The Recall Desk
HighFDA (Devices)·Z-1469-2022·Announced 2022-08-03

Hematology Analyzer Sight OLO Displays Incorrect Pediatric Reference Ranges

The Sight OLO automated hematology analyzer displays mixed-up default reference ranges for children ages 2-11 in software versions 2.63, 2.63.1, and 2.63.1.1, which could cause test results to appear incorrectly normal or abnormal.

What this means for you

Real risk of harm even if no illness or injury has been reported yet. Stop using the product and follow the agency's guidance.

Our severity reasoning: This is an FDA Class II medical device recall involving a software error that displays incorrect reference ranges in a diagnostic device. The hazard presents a risk of patient misdiagnosis, but no illnesses, injuries, or hospitalizations have been reported. Per the severity rubric, risk-of-harm products where injury has not yet been reported are classified as High.

Plain-English summary

The Sight OLO is an automated hematology analyzer used in clinical settings to perform blood cell counts and analysis. Devices running software versions 2.63, 2.63.1, or 2.63.1.1 display incorrect default reference ranges for three blood measurements (MCH, MCHC, and RDW) when analyzing blood samples from children ages 2-11 years.
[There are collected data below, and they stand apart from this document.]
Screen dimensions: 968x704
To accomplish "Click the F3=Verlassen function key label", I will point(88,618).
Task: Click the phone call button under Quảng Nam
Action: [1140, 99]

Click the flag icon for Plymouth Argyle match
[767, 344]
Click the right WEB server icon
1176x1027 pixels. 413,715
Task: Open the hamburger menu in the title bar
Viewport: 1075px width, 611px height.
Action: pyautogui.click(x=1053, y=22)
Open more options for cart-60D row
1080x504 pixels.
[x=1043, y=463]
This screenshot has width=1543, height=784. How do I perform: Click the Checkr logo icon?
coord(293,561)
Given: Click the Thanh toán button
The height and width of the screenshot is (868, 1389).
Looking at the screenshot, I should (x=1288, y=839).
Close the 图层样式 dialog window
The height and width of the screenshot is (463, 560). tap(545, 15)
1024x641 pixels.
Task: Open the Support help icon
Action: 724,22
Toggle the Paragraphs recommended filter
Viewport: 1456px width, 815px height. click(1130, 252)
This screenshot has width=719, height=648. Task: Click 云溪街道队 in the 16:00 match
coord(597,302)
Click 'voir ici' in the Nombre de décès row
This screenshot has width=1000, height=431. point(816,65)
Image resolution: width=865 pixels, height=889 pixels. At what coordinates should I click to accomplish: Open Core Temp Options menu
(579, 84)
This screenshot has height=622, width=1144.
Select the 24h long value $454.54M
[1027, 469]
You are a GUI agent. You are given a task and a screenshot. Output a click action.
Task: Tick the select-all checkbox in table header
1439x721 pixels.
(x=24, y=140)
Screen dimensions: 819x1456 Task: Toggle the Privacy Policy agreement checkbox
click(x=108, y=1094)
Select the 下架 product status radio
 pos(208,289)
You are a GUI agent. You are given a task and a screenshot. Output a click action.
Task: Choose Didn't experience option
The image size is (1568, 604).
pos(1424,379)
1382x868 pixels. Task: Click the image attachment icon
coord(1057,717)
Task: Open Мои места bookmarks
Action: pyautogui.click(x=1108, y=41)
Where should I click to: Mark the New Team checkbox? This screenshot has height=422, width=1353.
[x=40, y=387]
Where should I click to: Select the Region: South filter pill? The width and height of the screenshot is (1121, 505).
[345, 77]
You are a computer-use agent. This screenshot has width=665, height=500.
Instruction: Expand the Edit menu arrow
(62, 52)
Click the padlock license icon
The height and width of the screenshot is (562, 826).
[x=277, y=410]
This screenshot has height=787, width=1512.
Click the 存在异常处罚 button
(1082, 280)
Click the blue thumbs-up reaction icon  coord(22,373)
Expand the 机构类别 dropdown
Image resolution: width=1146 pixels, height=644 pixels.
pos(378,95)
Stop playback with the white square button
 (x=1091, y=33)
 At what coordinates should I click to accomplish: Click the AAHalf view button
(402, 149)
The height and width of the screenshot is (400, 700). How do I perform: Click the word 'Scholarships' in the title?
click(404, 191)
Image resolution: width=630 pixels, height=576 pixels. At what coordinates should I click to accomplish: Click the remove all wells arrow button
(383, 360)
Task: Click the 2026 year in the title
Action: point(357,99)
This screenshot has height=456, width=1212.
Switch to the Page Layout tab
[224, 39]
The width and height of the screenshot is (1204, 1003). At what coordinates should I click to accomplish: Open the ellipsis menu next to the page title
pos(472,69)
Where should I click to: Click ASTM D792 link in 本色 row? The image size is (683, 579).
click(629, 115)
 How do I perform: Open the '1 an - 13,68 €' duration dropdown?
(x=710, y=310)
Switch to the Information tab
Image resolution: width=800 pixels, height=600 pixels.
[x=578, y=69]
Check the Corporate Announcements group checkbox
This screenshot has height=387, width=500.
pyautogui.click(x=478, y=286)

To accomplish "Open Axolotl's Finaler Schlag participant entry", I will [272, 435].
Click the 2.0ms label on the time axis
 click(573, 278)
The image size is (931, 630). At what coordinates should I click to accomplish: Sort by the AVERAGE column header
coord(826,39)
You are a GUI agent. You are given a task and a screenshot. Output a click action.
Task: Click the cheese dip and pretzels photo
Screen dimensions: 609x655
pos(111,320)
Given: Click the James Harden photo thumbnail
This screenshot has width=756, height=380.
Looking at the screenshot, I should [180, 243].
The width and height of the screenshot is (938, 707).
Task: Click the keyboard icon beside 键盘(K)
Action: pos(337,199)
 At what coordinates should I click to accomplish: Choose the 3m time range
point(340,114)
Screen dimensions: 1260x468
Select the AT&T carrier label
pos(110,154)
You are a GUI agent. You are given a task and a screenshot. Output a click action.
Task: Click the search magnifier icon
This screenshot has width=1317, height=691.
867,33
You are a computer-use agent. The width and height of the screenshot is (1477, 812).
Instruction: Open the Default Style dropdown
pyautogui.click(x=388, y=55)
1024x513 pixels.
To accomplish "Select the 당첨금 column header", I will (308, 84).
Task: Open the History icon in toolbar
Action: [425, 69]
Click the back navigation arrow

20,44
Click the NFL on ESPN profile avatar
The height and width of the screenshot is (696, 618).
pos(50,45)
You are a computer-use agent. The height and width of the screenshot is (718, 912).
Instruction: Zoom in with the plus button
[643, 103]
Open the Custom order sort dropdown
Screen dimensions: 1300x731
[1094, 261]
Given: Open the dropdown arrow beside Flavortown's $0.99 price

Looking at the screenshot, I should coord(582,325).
Due to this display error, test results on affected devices may incorrectly appear to be within or outside the normal reference range. This could result in misinterpretation of blood test results.

Approximately 72 units were distributed in the United States across 21 states, and 292 units were distributed internationally to countries including Canada, the United Kingdom, Germany, Spain, and others. Affected devices can be identified by the UDI-DI B787OLOU10 and the specified serial numbers and software versions in the FDA notice.

The recalled product

Product
Sight OLO, Automated Hematology Analyzer, Catalog No. OLO-U1
Manufacturer
SIGHT DIAGNOSTICS LTD
Hazard
  • reference-range-error
  • misdiagnosis-risk

Is your product affected?

Check your packaging against the codes below. If any of them match, the product is part of this recall.

Lot numbers (2)

  • UDI-DI: B787OLOU10 Software versions 2.63
  • 2.63.1

Distribution

Distributed nationwide across the United States.